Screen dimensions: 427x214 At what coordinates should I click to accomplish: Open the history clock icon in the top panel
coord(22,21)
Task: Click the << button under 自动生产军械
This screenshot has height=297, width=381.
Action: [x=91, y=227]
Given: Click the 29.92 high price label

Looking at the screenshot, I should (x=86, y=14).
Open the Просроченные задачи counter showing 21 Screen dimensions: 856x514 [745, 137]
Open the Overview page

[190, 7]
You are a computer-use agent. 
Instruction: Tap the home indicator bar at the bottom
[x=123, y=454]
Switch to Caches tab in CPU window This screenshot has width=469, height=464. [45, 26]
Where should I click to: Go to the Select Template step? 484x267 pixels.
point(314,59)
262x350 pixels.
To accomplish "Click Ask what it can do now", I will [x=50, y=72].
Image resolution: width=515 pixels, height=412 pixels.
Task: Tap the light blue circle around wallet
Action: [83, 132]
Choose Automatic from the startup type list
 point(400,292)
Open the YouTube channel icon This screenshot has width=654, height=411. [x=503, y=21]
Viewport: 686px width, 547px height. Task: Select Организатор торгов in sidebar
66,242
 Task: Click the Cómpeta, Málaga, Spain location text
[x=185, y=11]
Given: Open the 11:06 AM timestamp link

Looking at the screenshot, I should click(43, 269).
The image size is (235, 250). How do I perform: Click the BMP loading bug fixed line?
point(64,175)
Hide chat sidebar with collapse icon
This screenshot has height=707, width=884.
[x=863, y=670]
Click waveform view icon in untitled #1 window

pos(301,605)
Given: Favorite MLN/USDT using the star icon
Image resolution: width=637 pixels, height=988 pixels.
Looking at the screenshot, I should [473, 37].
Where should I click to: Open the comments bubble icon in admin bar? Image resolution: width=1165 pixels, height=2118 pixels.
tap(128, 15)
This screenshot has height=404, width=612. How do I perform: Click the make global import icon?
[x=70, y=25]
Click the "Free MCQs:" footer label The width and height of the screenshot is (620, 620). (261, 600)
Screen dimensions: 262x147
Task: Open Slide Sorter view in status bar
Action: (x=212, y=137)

● Exercise
Going back over the entries above, copy word for word every line from the one that has "You are a computer-use agent." on through the one that has "262x350 pixels.".

● Result of this task
You are a computer-use agent. 
Instruction: Tap the home indicator bar at the bottom
[x=123, y=454]
Switch to Caches tab in CPU window This screenshot has width=469, height=464. [45, 26]
Where should I click to: Go to the Select Template step? 484x267 pixels.
point(314,59)
262x350 pixels.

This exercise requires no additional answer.